→ Records to use:

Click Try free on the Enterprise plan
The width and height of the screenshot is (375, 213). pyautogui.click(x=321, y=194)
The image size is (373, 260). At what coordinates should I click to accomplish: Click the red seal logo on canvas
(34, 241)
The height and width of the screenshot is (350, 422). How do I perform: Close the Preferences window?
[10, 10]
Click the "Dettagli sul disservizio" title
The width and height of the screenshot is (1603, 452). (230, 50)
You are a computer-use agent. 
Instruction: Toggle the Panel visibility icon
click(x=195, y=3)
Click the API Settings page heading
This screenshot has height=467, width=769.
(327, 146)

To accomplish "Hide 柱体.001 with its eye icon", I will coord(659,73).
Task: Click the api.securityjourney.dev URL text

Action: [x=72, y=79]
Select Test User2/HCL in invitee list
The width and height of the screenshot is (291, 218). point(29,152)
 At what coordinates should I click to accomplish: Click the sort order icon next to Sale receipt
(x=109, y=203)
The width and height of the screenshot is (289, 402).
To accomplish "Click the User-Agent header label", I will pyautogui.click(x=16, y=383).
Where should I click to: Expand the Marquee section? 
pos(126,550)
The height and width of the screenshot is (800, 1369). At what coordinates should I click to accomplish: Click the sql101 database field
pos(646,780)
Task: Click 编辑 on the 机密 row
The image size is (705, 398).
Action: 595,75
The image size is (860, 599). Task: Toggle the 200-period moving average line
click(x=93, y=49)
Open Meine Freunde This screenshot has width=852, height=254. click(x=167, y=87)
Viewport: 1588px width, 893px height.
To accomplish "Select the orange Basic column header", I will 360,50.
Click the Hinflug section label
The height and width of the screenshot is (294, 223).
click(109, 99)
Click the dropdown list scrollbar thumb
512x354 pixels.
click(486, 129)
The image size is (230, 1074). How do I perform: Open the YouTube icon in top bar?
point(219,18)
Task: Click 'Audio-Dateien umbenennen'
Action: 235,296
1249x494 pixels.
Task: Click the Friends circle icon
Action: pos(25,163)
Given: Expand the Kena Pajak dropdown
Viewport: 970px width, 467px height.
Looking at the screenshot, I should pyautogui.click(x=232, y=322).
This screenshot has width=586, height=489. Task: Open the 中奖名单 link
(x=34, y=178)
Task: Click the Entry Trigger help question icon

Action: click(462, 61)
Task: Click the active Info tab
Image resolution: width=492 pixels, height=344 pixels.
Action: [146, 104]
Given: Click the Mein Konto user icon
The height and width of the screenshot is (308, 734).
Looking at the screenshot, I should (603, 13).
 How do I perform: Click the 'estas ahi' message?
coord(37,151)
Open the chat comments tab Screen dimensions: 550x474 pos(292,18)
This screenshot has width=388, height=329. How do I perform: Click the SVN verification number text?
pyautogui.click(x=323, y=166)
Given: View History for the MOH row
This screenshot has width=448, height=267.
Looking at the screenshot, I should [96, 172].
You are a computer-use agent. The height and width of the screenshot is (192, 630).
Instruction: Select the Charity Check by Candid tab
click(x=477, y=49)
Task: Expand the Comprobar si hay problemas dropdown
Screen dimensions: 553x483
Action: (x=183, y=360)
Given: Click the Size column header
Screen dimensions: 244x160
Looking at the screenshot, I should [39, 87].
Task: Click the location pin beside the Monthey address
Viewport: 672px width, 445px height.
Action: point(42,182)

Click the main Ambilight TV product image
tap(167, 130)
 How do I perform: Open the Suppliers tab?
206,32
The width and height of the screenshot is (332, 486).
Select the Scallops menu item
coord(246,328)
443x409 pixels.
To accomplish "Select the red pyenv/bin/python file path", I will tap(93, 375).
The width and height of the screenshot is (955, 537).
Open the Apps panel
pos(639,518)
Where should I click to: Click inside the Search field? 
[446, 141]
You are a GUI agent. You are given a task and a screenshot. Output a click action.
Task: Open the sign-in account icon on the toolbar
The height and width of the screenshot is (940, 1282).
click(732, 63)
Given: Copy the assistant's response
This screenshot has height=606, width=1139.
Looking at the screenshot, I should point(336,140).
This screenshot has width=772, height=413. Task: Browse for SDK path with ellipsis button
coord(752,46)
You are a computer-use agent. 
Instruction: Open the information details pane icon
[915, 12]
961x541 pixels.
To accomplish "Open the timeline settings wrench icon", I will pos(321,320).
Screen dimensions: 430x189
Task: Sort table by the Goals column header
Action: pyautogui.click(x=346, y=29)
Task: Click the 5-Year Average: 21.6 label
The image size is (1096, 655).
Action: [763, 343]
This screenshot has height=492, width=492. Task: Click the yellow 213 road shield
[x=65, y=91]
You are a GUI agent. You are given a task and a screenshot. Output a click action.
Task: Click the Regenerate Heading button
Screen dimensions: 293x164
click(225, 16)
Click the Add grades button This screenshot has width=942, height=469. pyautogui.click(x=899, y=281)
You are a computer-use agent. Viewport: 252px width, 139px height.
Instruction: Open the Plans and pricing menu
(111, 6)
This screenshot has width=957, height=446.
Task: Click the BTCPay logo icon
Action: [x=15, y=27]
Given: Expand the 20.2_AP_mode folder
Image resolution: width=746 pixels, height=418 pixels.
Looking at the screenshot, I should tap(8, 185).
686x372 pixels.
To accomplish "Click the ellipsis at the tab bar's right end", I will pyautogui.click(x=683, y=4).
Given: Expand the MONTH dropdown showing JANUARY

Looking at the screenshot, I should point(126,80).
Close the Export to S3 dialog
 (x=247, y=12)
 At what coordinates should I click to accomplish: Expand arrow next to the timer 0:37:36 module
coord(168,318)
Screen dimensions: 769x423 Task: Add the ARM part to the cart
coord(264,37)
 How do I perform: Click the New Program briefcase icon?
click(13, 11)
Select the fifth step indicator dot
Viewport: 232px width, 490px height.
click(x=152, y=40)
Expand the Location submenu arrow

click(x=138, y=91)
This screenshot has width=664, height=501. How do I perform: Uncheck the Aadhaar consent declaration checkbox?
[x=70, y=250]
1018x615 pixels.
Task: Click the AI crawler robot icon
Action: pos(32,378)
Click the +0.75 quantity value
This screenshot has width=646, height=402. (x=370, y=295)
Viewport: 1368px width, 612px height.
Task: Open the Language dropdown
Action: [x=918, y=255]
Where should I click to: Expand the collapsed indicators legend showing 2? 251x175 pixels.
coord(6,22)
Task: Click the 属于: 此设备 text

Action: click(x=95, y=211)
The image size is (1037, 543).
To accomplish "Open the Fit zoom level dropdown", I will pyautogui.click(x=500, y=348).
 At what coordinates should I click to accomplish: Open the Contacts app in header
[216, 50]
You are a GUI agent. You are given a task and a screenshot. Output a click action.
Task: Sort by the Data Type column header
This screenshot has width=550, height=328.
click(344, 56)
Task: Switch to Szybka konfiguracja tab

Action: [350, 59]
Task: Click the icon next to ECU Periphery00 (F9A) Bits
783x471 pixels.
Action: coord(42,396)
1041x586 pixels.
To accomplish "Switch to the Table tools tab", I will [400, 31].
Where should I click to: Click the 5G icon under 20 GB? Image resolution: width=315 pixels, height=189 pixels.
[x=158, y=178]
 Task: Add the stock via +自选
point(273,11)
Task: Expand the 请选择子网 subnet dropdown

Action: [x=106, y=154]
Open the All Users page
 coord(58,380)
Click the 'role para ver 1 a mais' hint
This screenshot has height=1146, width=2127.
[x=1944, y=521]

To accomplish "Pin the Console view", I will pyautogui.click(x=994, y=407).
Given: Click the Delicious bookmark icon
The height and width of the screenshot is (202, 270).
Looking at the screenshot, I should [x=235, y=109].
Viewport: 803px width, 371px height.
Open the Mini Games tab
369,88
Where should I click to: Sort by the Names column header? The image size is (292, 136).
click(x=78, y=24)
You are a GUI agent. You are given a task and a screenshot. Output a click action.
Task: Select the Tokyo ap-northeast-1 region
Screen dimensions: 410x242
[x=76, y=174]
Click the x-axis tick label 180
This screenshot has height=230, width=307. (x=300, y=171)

→ Work instruction: Exact copies of the lines from the one holding "Viewport: 803px width, 371px height." to the end of the entries are all that should be written.

→ Solution to this exercise:
Viewport: 803px width, 371px height.
Open the Mini Games tab
369,88
Where should I click to: Sort by the Names column header? The image size is (292, 136).
click(x=78, y=24)
You are a GUI agent. You are given a task and a screenshot. Output a click action.
Task: Select the Tokyo ap-northeast-1 region
Screen dimensions: 410x242
[x=76, y=174]
Click the x-axis tick label 180
This screenshot has height=230, width=307. (x=300, y=171)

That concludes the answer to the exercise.